Records from a data source

━━━━

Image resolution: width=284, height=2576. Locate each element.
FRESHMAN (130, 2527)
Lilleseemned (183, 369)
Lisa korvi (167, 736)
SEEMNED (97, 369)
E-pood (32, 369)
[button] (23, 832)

━━━━

Exercise details:
Output every line of the data again, exactly.

Exercise output:
Image resolution: width=284, height=2576. Locate each element.
FRESHMAN (130, 2527)
Lilleseemned (183, 369)
Lisa korvi (167, 736)
SEEMNED (97, 369)
E-pood (32, 369)
[button] (23, 832)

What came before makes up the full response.